Records to process below:

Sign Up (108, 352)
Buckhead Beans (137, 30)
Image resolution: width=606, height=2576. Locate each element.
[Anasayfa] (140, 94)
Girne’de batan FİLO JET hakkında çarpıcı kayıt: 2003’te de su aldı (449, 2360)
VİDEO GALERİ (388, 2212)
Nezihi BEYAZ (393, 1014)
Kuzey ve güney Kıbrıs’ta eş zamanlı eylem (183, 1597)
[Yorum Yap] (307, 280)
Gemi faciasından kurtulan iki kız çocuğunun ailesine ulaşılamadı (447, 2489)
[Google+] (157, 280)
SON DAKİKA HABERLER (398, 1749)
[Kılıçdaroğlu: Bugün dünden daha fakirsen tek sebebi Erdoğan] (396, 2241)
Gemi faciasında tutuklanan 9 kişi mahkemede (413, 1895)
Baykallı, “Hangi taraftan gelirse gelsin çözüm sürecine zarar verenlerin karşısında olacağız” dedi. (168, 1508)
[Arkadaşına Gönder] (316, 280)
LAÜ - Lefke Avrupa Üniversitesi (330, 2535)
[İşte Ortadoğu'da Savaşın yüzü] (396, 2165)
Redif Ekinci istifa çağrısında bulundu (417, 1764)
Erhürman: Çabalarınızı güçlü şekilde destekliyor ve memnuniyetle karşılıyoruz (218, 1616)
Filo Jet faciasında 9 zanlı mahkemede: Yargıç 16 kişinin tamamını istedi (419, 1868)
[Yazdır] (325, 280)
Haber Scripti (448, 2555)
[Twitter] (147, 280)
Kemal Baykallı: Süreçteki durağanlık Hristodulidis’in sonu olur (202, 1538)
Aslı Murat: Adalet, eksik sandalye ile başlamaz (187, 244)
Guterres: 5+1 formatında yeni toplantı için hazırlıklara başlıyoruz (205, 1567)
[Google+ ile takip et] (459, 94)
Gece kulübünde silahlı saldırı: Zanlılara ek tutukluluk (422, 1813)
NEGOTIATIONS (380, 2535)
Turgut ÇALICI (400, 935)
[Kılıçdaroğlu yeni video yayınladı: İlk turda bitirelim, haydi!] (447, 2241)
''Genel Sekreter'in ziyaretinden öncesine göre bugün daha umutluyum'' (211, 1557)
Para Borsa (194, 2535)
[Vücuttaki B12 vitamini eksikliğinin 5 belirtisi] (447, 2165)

End of Records to process.

What is required: In full and word for word, repeat the records.

Answer space:
Sign Up (108, 352)
Buckhead Beans (137, 30)
Image resolution: width=606, height=2576. Locate each element.
[Anasayfa] (140, 94)
Girne’de batan FİLO JET hakkında çarpıcı kayıt: 2003’te de su aldı (449, 2360)
VİDEO GALERİ (388, 2212)
Nezihi BEYAZ (393, 1014)
Kuzey ve güney Kıbrıs’ta eş zamanlı eylem (183, 1597)
[Yorum Yap] (307, 280)
Gemi faciasından kurtulan iki kız çocuğunun ailesine ulaşılamadı (447, 2489)
[Google+] (157, 280)
SON DAKİKA HABERLER (398, 1749)
[Kılıçdaroğlu: Bugün dünden daha fakirsen tek sebebi Erdoğan] (396, 2241)
Gemi faciasında tutuklanan 9 kişi mahkemede (413, 1895)
Baykallı, “Hangi taraftan gelirse gelsin çözüm sürecine zarar verenlerin karşısında olacağız” dedi. (168, 1508)
[Arkadaşına Gönder] (316, 280)
LAÜ - Lefke Avrupa Üniversitesi (330, 2535)
[İşte Ortadoğu'da Savaşın yüzü] (396, 2165)
Redif Ekinci istifa çağrısında bulundu (417, 1764)
Erhürman: Çabalarınızı güçlü şekilde destekliyor ve memnuniyetle karşılıyoruz (218, 1616)
Filo Jet faciasında 9 zanlı mahkemede: Yargıç 16 kişinin tamamını istedi (419, 1868)
[Yazdır] (325, 280)
Haber Scripti (448, 2555)
[Twitter] (147, 280)
Kemal Baykallı: Süreçteki durağanlık Hristodulidis’in sonu olur (202, 1538)
Aslı Murat: Adalet, eksik sandalye ile başlamaz (187, 244)
Guterres: 5+1 formatında yeni toplantı için hazırlıklara başlıyoruz (205, 1567)
[Google+ ile takip et] (459, 94)
Gece kulübünde silahlı saldırı: Zanlılara ek tutukluluk (422, 1813)
NEGOTIATIONS (380, 2535)
Turgut ÇALICI (400, 935)
[Kılıçdaroğlu yeni video yayınladı: İlk turda bitirelim, haydi!] (447, 2241)
''Genel Sekreter'in ziyaretinden öncesine göre bugün daha umutluyum'' (211, 1557)
Para Borsa (194, 2535)
[Vücuttaki B12 vitamini eksikliğinin 5 belirtisi] (447, 2165)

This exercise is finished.